= The problem =
All of the records shown below need to be copied with no differences.

[Exercise input — start]

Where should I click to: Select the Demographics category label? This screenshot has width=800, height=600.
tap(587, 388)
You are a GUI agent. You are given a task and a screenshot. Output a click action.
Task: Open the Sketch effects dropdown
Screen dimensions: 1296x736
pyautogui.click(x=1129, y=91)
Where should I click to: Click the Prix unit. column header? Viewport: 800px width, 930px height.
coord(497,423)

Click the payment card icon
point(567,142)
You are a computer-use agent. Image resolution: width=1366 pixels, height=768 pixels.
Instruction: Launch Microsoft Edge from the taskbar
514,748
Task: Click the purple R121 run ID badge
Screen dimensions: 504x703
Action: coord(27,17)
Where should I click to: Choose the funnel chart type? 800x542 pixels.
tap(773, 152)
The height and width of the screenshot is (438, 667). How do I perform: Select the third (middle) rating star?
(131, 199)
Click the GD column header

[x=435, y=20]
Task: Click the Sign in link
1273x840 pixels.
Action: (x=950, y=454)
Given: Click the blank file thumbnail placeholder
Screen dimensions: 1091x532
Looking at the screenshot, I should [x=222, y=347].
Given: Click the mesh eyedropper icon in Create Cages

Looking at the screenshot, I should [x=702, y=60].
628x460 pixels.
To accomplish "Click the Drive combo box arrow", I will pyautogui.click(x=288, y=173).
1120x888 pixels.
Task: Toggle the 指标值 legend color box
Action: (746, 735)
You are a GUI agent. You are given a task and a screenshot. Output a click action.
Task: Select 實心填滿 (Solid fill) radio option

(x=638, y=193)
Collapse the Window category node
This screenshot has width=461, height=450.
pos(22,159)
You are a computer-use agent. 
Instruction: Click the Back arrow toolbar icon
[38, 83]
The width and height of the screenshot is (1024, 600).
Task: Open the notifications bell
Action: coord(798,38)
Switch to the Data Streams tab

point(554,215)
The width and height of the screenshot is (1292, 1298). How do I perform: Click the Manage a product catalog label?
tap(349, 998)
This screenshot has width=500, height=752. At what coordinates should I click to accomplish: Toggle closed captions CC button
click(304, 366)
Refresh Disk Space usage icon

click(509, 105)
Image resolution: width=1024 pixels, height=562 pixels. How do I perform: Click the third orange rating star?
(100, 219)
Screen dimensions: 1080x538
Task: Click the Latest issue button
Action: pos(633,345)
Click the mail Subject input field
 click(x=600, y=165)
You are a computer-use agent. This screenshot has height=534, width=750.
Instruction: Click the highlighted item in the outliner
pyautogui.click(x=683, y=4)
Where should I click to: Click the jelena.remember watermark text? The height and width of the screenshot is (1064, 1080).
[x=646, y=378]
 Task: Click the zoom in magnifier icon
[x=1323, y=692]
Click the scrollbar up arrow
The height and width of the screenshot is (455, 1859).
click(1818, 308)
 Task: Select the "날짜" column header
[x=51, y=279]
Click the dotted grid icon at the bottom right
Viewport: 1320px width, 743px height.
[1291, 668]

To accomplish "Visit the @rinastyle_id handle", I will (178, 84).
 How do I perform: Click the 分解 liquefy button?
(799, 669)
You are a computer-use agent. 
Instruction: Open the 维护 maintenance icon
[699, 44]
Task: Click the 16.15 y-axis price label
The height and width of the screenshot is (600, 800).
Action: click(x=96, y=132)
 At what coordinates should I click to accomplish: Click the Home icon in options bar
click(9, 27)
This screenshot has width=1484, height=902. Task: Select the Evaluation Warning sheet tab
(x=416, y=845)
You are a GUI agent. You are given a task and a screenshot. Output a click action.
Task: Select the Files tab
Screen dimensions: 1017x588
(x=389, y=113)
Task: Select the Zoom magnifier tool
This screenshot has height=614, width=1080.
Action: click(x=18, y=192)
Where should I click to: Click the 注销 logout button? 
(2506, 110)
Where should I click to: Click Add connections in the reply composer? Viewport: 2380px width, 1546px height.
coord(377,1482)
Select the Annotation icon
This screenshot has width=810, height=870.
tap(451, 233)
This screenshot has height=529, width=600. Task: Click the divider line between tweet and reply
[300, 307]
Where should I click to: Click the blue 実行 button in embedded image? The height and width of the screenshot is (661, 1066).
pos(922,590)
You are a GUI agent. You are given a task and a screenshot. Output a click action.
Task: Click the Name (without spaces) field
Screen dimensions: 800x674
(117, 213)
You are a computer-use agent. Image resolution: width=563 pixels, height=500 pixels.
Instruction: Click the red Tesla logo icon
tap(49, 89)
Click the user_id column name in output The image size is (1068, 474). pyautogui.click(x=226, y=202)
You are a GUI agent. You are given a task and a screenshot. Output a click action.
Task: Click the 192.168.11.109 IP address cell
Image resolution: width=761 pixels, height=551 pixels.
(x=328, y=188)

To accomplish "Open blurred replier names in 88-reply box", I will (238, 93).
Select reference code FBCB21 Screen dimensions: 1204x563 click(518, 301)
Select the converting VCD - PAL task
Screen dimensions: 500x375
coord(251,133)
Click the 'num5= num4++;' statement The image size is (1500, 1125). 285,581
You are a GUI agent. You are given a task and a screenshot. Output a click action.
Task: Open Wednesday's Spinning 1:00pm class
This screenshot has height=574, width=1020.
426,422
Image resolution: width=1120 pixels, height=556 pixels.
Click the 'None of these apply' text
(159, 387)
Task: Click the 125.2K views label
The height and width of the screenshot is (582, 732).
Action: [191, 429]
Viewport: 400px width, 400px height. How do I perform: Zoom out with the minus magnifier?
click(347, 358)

[Exercise input — finish]

= Result =
Where should I click to: Select the Demographics category label? This screenshot has width=800, height=600.
tap(587, 388)
You are a GUI agent. You are given a task and a screenshot. Output a click action.
Task: Open the Sketch effects dropdown
Screen dimensions: 1296x736
pyautogui.click(x=1129, y=91)
Where should I click to: Click the Prix unit. column header? Viewport: 800px width, 930px height.
coord(497,423)

Click the payment card icon
point(567,142)
You are a computer-use agent. Image resolution: width=1366 pixels, height=768 pixels.
Instruction: Launch Microsoft Edge from the taskbar
514,748
Task: Click the purple R121 run ID badge
Screen dimensions: 504x703
Action: coord(27,17)
Where should I click to: Choose the funnel chart type? 800x542 pixels.
tap(773, 152)
The height and width of the screenshot is (438, 667). How do I perform: Select the third (middle) rating star?
(131, 199)
Click the GD column header

[x=435, y=20]
Task: Click the Sign in link
1273x840 pixels.
Action: (x=950, y=454)
Given: Click the blank file thumbnail placeholder
Screen dimensions: 1091x532
Looking at the screenshot, I should [x=222, y=347].
Given: Click the mesh eyedropper icon in Create Cages

Looking at the screenshot, I should [x=702, y=60].
628x460 pixels.
To accomplish "Click the Drive combo box arrow", I will pyautogui.click(x=288, y=173).
1120x888 pixels.
Task: Toggle the 指标值 legend color box
Action: (746, 735)
You are a GUI agent. You are given a task and a screenshot. Output a click action.
Task: Select 實心填滿 (Solid fill) radio option

(x=638, y=193)
Collapse the Window category node
This screenshot has width=461, height=450.
pos(22,159)
You are a computer-use agent. 
Instruction: Click the Back arrow toolbar icon
[38, 83]
The width and height of the screenshot is (1024, 600).
Task: Open the notifications bell
Action: coord(798,38)
Switch to the Data Streams tab

point(554,215)
The width and height of the screenshot is (1292, 1298). How do I perform: Click the Manage a product catalog label?
tap(349, 998)
This screenshot has width=500, height=752. At what coordinates should I click to accomplish: Toggle closed captions CC button
click(304, 366)
Refresh Disk Space usage icon

click(509, 105)
Image resolution: width=1024 pixels, height=562 pixels. How do I perform: Click the third orange rating star?
(100, 219)
Screen dimensions: 1080x538
Task: Click the Latest issue button
Action: pos(633,345)
Click the mail Subject input field
 click(x=600, y=165)
You are a computer-use agent. This screenshot has height=534, width=750.
Instruction: Click the highlighted item in the outliner
pyautogui.click(x=683, y=4)
Where should I click to: Click the jelena.remember watermark text? The height and width of the screenshot is (1064, 1080).
[x=646, y=378]
 Task: Click the zoom in magnifier icon
[x=1323, y=692]
Click the scrollbar up arrow
The height and width of the screenshot is (455, 1859).
click(1818, 308)
 Task: Select the "날짜" column header
[x=51, y=279]
Click the dotted grid icon at the bottom right
Viewport: 1320px width, 743px height.
[1291, 668]

To accomplish "Visit the @rinastyle_id handle", I will (178, 84).
 How do I perform: Click the 分解 liquefy button?
(799, 669)
You are a computer-use agent. 
Instruction: Open the 维护 maintenance icon
[699, 44]
Task: Click the 16.15 y-axis price label
The height and width of the screenshot is (600, 800).
Action: click(x=96, y=132)
 At what coordinates should I click to accomplish: Click the Home icon in options bar
click(9, 27)
This screenshot has width=1484, height=902. Task: Select the Evaluation Warning sheet tab
(x=416, y=845)
You are a GUI agent. You are given a task and a screenshot. Output a click action.
Task: Select the Files tab
Screen dimensions: 1017x588
(x=389, y=113)
Task: Select the Zoom magnifier tool
This screenshot has height=614, width=1080.
Action: click(x=18, y=192)
Where should I click to: Click the 注销 logout button? 
(2506, 110)
Where should I click to: Click Add connections in the reply composer? Viewport: 2380px width, 1546px height.
coord(377,1482)
Select the Annotation icon
This screenshot has width=810, height=870.
tap(451, 233)
This screenshot has height=529, width=600. Task: Click the divider line between tweet and reply
[300, 307]
Where should I click to: Click the blue 実行 button in embedded image? The height and width of the screenshot is (661, 1066).
pos(922,590)
You are a GUI agent. You are given a task and a screenshot. Output a click action.
Task: Click the Name (without spaces) field
Screen dimensions: 800x674
(117, 213)
You are a computer-use agent. Image resolution: width=563 pixels, height=500 pixels.
Instruction: Click the red Tesla logo icon
tap(49, 89)
Click the user_id column name in output The image size is (1068, 474). pyautogui.click(x=226, y=202)
You are a GUI agent. You are given a task and a screenshot. Output a click action.
Task: Click the 192.168.11.109 IP address cell
Image resolution: width=761 pixels, height=551 pixels.
(x=328, y=188)

To accomplish "Open blurred replier names in 88-reply box", I will (238, 93).
Select reference code FBCB21 Screen dimensions: 1204x563 click(518, 301)
Select the converting VCD - PAL task
Screen dimensions: 500x375
coord(251,133)
Click the 'num5= num4++;' statement The image size is (1500, 1125). 285,581
You are a GUI agent. You are given a task and a screenshot. Output a click action.
Task: Open Wednesday's Spinning 1:00pm class
This screenshot has height=574, width=1020.
426,422
Image resolution: width=1120 pixels, height=556 pixels.
Click the 'None of these apply' text
(159, 387)
Task: Click the 125.2K views label
The height and width of the screenshot is (582, 732).
Action: [191, 429]
Viewport: 400px width, 400px height. How do I perform: Zoom out with the minus magnifier?
click(347, 358)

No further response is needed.